Democrats Deploy Epstein Scandal to Attack Republicans in Midterm Push

Democratic candidates across multiple competitive races are betting that voter anger over the Epstein files will help them in the midterms, weaving the scandal into campaign ads and stump speeches to paint Republicans as part of a corrupt elite class insulated from ordinary rules.

The strategy is particularly visible in three Senate races that Democrats view as pivotal. In Ohio, Sherrod Brown has spent nearly $1.5 million on television ads linking his opponent, freshman Sen. Jon Husted, to financier Leslie Wexner, an Epstein associate who donated to Husted's campaign. In Maine, presumptive Democratic nominee Graham Platner is running a six-figure spot accusing Sen. Susan Collins of selling out to "the president and to the Epstein class," with footage of Epstein and Donald Trump flashing onscreen. Georgia Sen. Jon Ossoff has used the phrase "Epstein class" in speeches and interviews to describe what he says Trump's administration represents.
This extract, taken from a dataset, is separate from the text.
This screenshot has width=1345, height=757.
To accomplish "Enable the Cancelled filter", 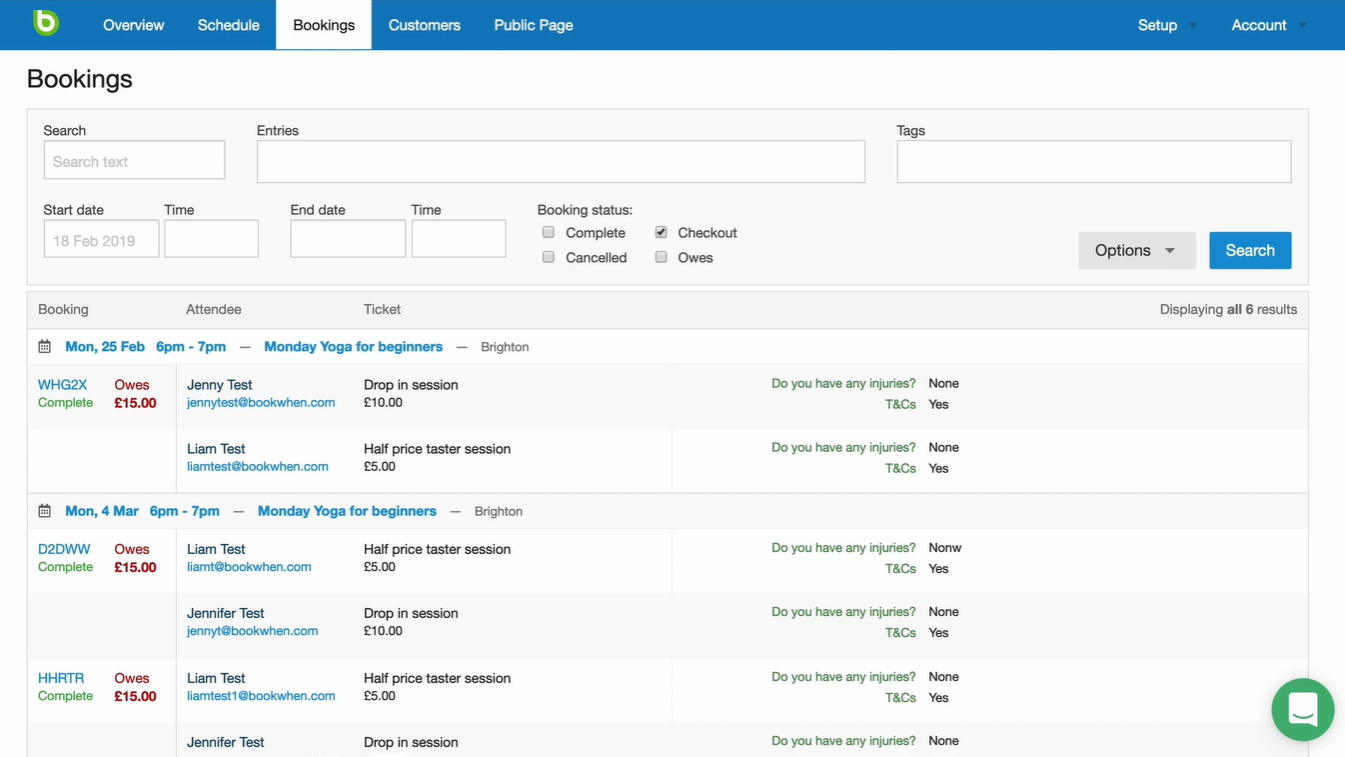I will pyautogui.click(x=548, y=256).
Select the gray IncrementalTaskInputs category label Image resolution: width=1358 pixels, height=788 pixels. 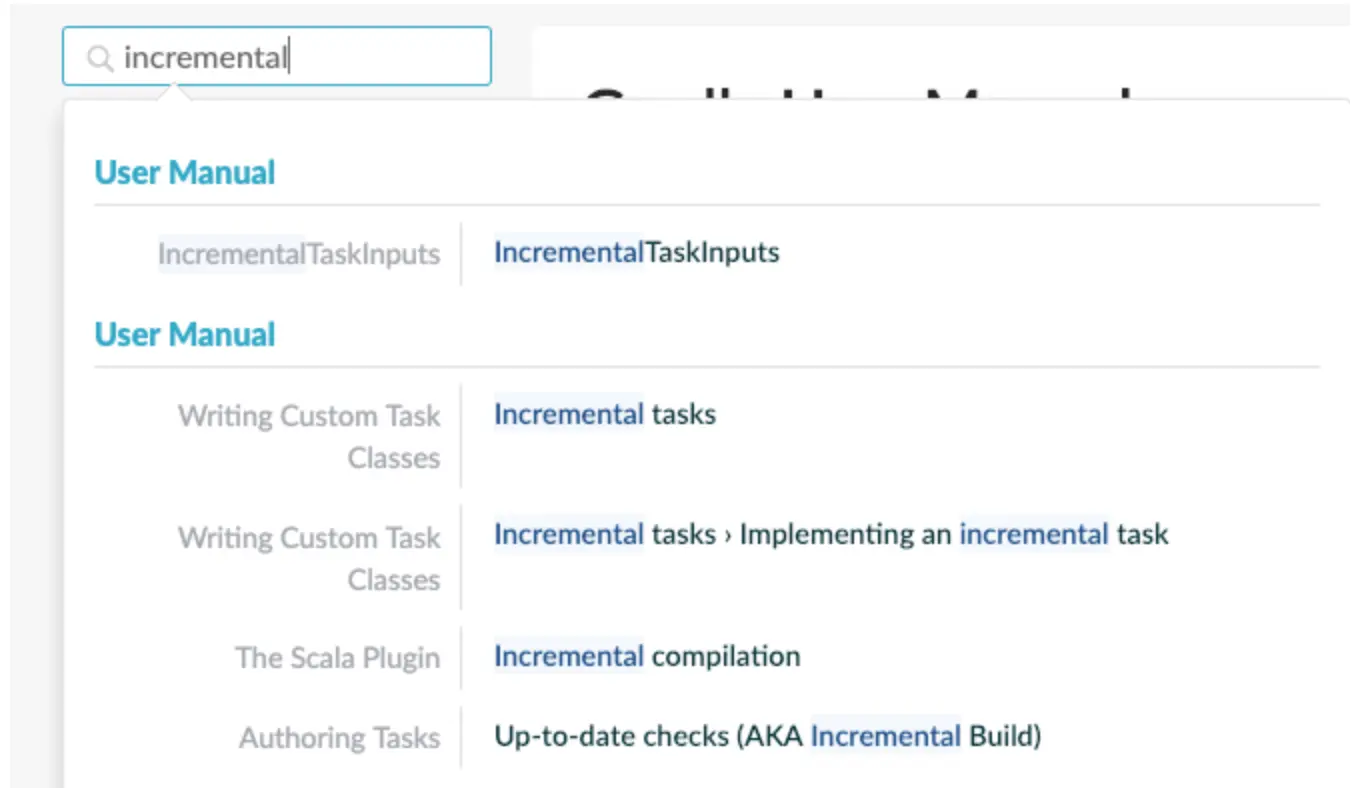[298, 254]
The ads reflect a calculation that the Trump administration's refusal to fully release the Epstein files still carries political weight with voters. For some Democrats, the message goes beyond individual scandal: it's meant to illustrate a broader argument that the wealthy and politically connected operate under different rules than everyone else.

"The establishment class thought I was crazy when I first pushed to release the Epstein files," Rep. Ro Khanna, a California Democrat who led the effort alongside Republican Thomas Massie, told Axios. "What they missed is that Epstein goes to the core of what people hate about Washington: a rigged system where the rich and powerful play by different rules."
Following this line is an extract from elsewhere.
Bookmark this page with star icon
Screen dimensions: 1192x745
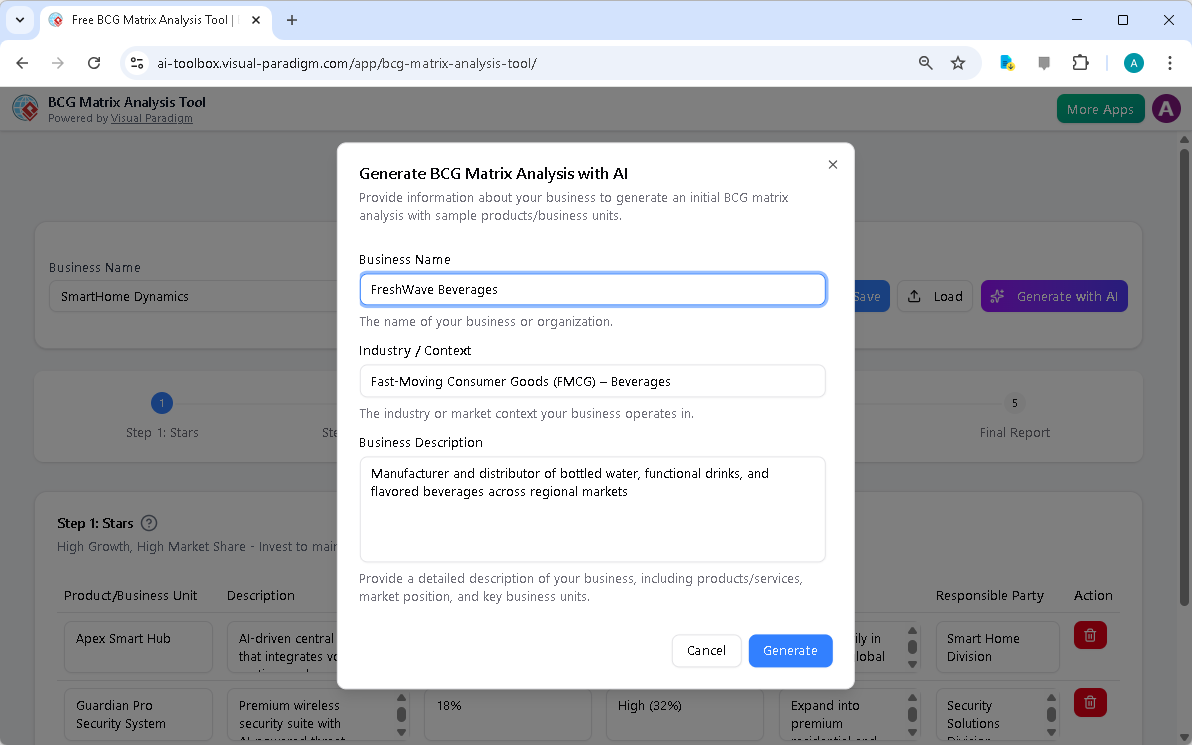point(958,63)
Democrats and their allies have launched similar attacks in Wisconsin, Tennessee, and New Mexico. The extent to which such messaging will actually move voters remains unclear. Massie's push for file release gained little traction within the Republican Party, and he lost his primary race after facing opposition from Trump's political machine.

Republicans have fired back aggressively. The Republican National Committee accused Democrats of hypocrisy, noting that the party accepted donations from Epstein-linked sources over the years. "Their outrage is nothing more than cynical political theater from a party with no message and no credibility," RNC spokesperson Kiersten Pels said.

The Husted campaign has pushed back on the Brown ads as well, noting that Brown himself accepted donations from Leslie Wexner's wife. Husted's team says the senator has "donated all available funds" from Wexner to an anti-human trafficking charity. Wexner has maintained that Epstein deceived him.

Complications have emerged with the messaging. Some critics contend that the phrase "Epstein class" functions as an antisemitic dog whistle, though Jewish politicians including Ossoff have used the term, suggesting that interpretation is contested.

The strategy has even spilled into Democratic-on-Democratic battles. In New Mexico's gubernatorial race, an outside group ran ads linking ex-Interior Secretary Deb Haaland, a Democrat, to Epstein. Her opponent, Democrat Sam Bregman, claimed in his own spot that unlike others, he's "not in the Epstein files." Haaland responded with a six-figure ad calling such claims "lies," and a local news outlet reported the charges against her were false and misleading.

Author James Rodriguez: "Using Epstein as a cudgel works only if voters actually care, and so far the evidence suggests the scandal's political shelf life may have an expiration date."